Wednesday, May 13, 2009

ICRC worker killed in Sri Lanka

The International Committee of the Red Cross (ICRC) says that one of its employees has been killed in a shell attack in Sri Lanka's war zone.

The victim - a Sri Lankan working as a water technician - was killed along with his mother.

He was working in the small pocket of territory still controlled by Tamil rebels where fighting is taking place.

The dead man - who was married with a child - is the third ICRC employee to be killed in the zone in recent weeks.

The ICRC has more than 20 employees there.

Correspondents say that it is not clear who carried out the attack.

On Tuesday the ICRC said that heavy clashes had prevented its ship from landing and evacuating sick and wounded people from the war zone and made a plea for better access.

There are also unconfirmed reports that a hospital in the fighting zone has been hit by shelling, with more than a dozen deaths.

A doctor in the area told the AFP news agency that three shells hit the make-shift hospital.

Ethnic Tamils at a makeshift hospital in Mullivaikal. Photo: 11 May 2009
The LTTE [Tamil Tigers] are clearly still holding onto that population against their will, using them as human shields
Top UN aid official John Holmes

In another development, the military said it had repulsed a wave of rebel suicide boat strikes against army positions along the north-eastern coast.

There has been no comment on this from the rebels.

Reports from the war zone cannot by verified as no independent journalists are allowed.

The escalation in fighting comes amid increasing international calls for a temporary ceasefire to allow thousands of trapped civilians to leave the conflict zone.
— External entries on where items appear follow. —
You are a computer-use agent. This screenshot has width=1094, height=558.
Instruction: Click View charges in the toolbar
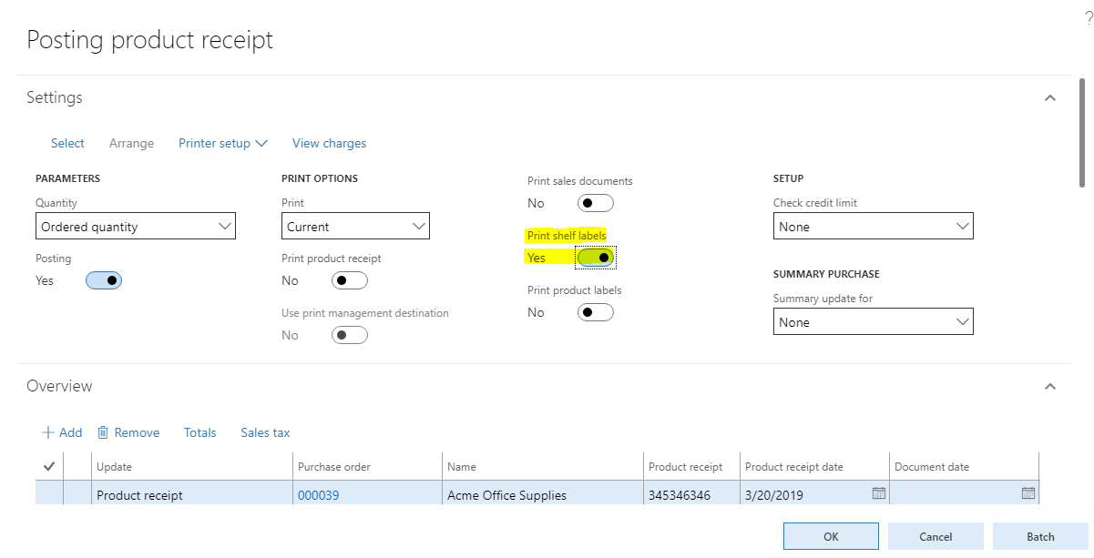329,143
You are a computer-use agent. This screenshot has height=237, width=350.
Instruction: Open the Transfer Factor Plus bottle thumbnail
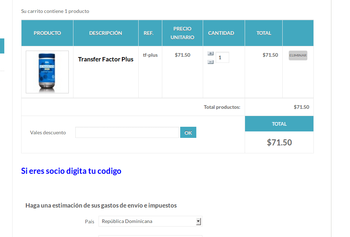[47, 72]
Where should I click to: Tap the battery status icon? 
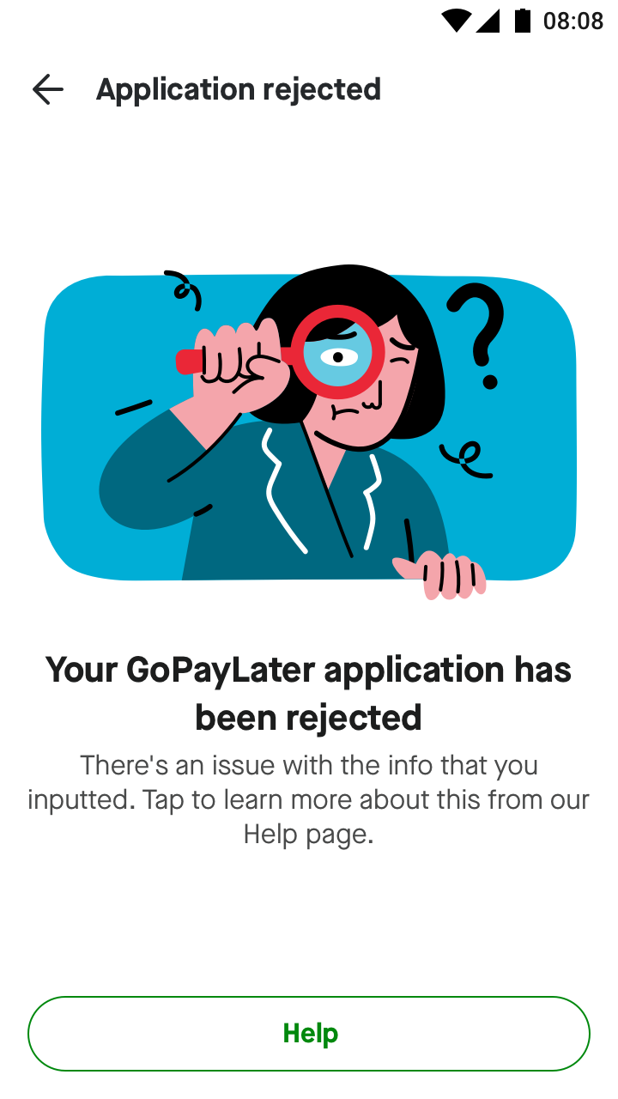coord(522,21)
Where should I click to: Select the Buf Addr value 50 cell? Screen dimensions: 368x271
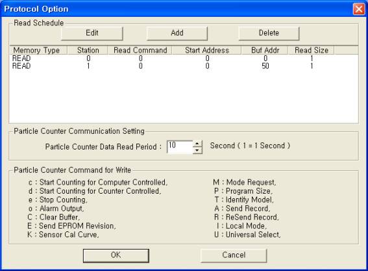pyautogui.click(x=265, y=66)
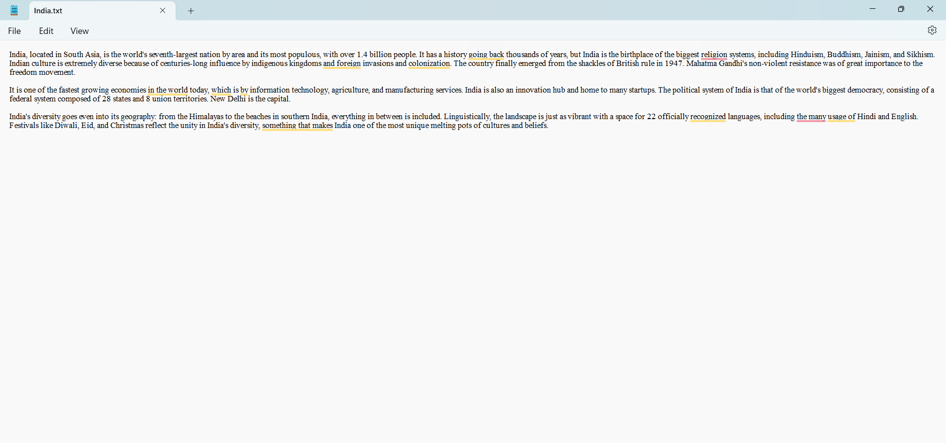
Task: Open the File menu
Action: [15, 31]
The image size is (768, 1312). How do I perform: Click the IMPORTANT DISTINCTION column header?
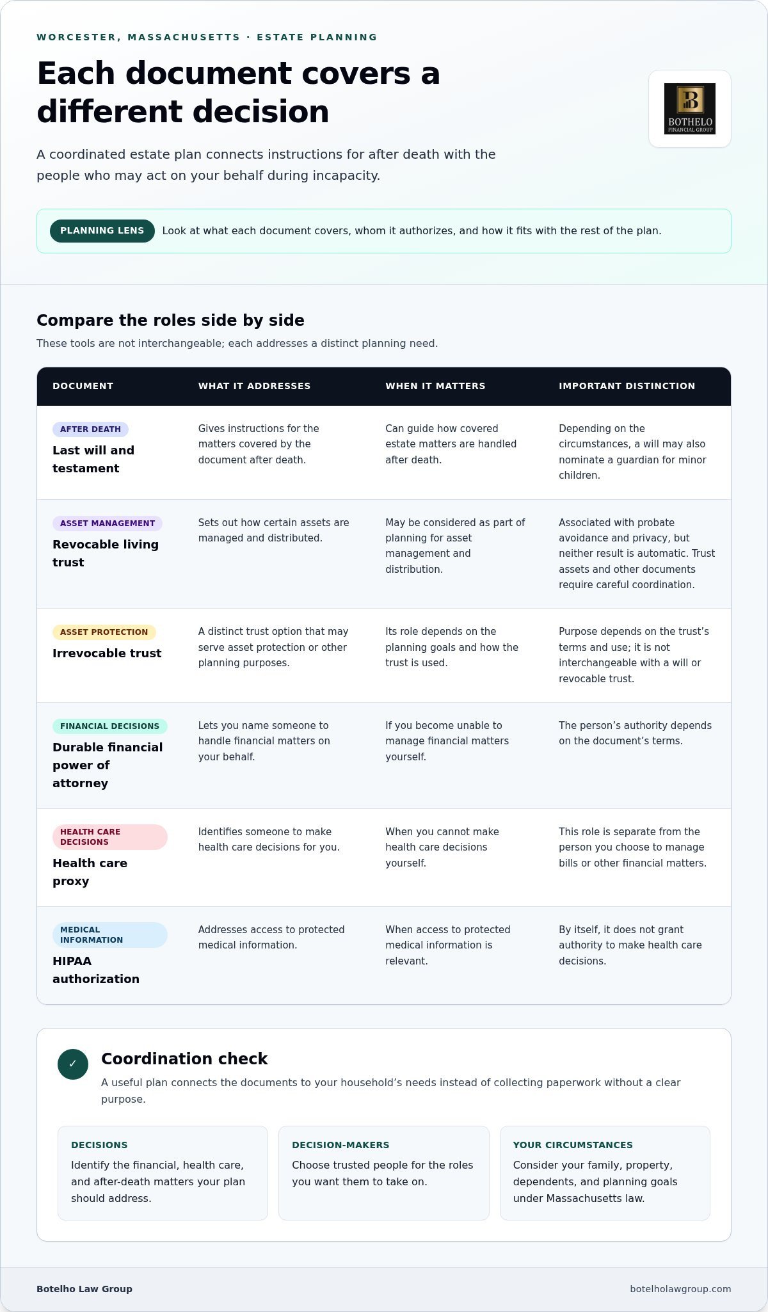[x=627, y=386]
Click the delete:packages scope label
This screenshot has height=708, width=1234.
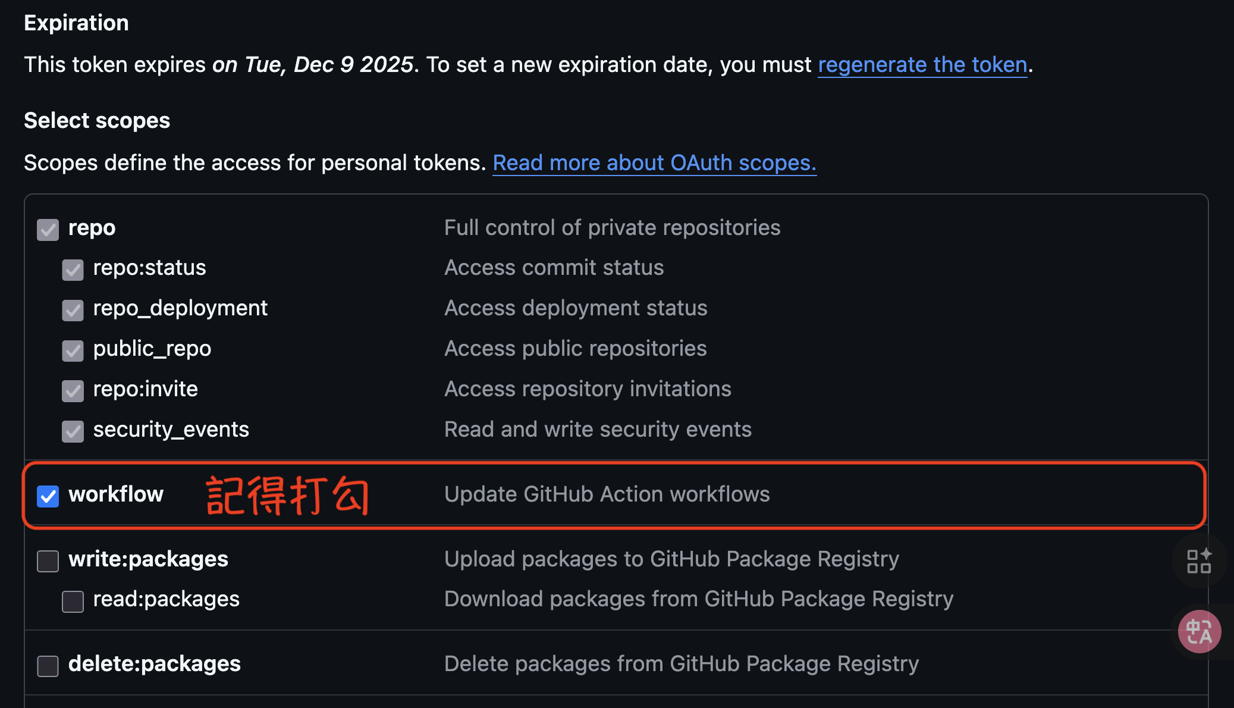154,663
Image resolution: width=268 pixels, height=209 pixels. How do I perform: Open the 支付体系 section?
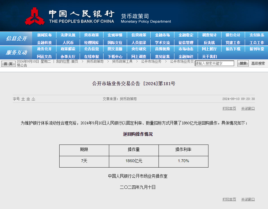coord(256,35)
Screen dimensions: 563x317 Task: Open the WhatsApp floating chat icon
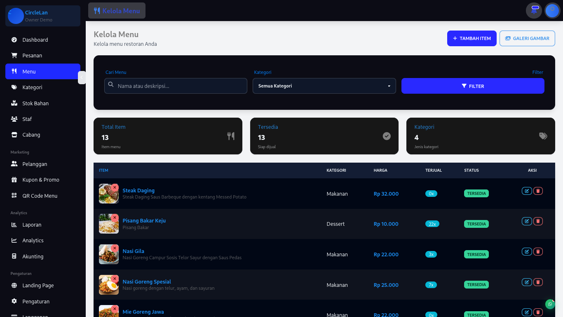tap(550, 304)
The US and UK have urged both the government and the Tamil Tigers to stop fighting "immediately" and allow an evacuation.

US Secretary of State Hillary Clinton and her UK counterpart David Miliband expressed alarm at the large number of reported civilian casualties.

And the top UN aid official said the situation in the conflict zone was "awful".

The Sri Lankan government has consistently denied allegations that the army has caused civilian casualties or used heavy weapons in civilian areas.

The UN estimates that about 50,000 civilians are trapped by the conflict, in a three-sq-km strip of land.